>> start Source material

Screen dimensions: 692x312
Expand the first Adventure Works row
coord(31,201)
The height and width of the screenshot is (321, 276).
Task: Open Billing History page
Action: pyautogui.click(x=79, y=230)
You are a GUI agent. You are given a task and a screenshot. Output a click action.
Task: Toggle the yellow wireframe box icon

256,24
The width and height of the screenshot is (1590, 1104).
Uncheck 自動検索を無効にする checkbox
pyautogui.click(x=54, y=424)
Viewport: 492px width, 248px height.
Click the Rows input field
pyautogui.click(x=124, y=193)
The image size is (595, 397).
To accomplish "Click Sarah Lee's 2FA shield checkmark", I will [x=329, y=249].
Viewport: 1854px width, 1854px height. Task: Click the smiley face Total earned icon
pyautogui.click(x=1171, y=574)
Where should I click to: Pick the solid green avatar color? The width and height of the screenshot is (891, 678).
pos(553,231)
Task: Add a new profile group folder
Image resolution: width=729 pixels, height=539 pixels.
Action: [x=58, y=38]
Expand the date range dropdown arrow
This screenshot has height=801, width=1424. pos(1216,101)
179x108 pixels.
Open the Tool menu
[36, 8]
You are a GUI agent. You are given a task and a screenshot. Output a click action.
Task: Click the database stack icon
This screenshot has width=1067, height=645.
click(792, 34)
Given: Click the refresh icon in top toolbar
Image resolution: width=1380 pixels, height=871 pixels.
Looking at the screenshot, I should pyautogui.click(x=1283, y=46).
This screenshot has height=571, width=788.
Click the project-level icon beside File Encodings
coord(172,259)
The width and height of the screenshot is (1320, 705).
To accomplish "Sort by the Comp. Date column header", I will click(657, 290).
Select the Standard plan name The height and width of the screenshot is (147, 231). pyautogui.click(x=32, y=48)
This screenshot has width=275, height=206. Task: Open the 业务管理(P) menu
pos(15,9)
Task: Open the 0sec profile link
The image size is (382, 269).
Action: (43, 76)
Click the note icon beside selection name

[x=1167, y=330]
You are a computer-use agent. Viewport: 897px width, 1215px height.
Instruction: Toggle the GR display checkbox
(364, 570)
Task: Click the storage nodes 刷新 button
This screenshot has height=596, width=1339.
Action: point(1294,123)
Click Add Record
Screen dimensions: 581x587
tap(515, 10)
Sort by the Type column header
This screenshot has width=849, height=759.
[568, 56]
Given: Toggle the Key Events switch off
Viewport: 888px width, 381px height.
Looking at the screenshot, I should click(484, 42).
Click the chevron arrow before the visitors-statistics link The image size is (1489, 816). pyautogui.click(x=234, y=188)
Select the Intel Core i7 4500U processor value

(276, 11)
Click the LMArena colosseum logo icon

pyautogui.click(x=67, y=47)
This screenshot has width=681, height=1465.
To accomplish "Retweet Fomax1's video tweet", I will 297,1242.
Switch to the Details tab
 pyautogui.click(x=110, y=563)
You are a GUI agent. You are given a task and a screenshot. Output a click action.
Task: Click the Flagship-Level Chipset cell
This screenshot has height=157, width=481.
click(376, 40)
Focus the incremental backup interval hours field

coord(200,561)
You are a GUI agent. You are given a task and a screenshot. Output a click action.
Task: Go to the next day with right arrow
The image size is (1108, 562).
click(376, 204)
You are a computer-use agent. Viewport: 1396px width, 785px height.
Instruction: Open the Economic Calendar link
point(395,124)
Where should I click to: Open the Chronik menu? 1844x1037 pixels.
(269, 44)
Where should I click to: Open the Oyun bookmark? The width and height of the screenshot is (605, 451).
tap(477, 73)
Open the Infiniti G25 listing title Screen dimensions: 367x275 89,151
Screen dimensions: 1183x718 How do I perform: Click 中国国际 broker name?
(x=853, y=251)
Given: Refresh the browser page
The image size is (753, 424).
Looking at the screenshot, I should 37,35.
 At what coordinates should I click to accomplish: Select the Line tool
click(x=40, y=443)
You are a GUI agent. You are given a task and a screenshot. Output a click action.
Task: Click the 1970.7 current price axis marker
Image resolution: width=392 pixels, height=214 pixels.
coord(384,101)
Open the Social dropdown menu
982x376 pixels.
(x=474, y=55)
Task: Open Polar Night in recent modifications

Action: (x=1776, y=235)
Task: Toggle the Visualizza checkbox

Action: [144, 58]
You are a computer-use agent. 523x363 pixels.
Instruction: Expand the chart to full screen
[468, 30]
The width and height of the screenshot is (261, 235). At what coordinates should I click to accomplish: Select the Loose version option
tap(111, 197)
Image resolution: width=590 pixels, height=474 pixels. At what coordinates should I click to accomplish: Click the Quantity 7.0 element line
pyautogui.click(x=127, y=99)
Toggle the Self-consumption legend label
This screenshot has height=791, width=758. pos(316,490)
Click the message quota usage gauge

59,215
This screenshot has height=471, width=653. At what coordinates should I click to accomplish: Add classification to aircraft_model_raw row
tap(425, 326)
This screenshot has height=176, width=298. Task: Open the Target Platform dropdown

>> end Source material

Copy the lines from the line with "You are a computer-use agent. Viewport: 1396px" through the line with "tap(111, 197)", reproducing each one exactly.

Finished answer:
You are a computer-use agent. Viewport: 1396px width, 785px height.
Instruction: Open the Economic Calendar link
point(395,124)
Where should I click to: Open the Chronik menu? 1844x1037 pixels.
(269, 44)
Where should I click to: Open the Oyun bookmark? The width and height of the screenshot is (605, 451).
tap(477, 73)
Open the Infiniti G25 listing title Screen dimensions: 367x275 89,151
Screen dimensions: 1183x718 How do I perform: Click 中国国际 broker name?
(x=853, y=251)
Given: Refresh the browser page
The image size is (753, 424).
Looking at the screenshot, I should 37,35.
 At what coordinates should I click to accomplish: Select the Line tool
click(x=40, y=443)
You are a GUI agent. You are given a task and a screenshot. Output a click action.
Task: Click the 1970.7 current price axis marker
Image resolution: width=392 pixels, height=214 pixels.
coord(384,101)
Open the Social dropdown menu
982x376 pixels.
(x=474, y=55)
Task: Open Polar Night in recent modifications

Action: (x=1776, y=235)
Task: Toggle the Visualizza checkbox

Action: [144, 58]
You are a computer-use agent. 523x363 pixels.
Instruction: Expand the chart to full screen
[468, 30]
The width and height of the screenshot is (261, 235). At what coordinates should I click to accomplish: Select the Loose version option
tap(111, 197)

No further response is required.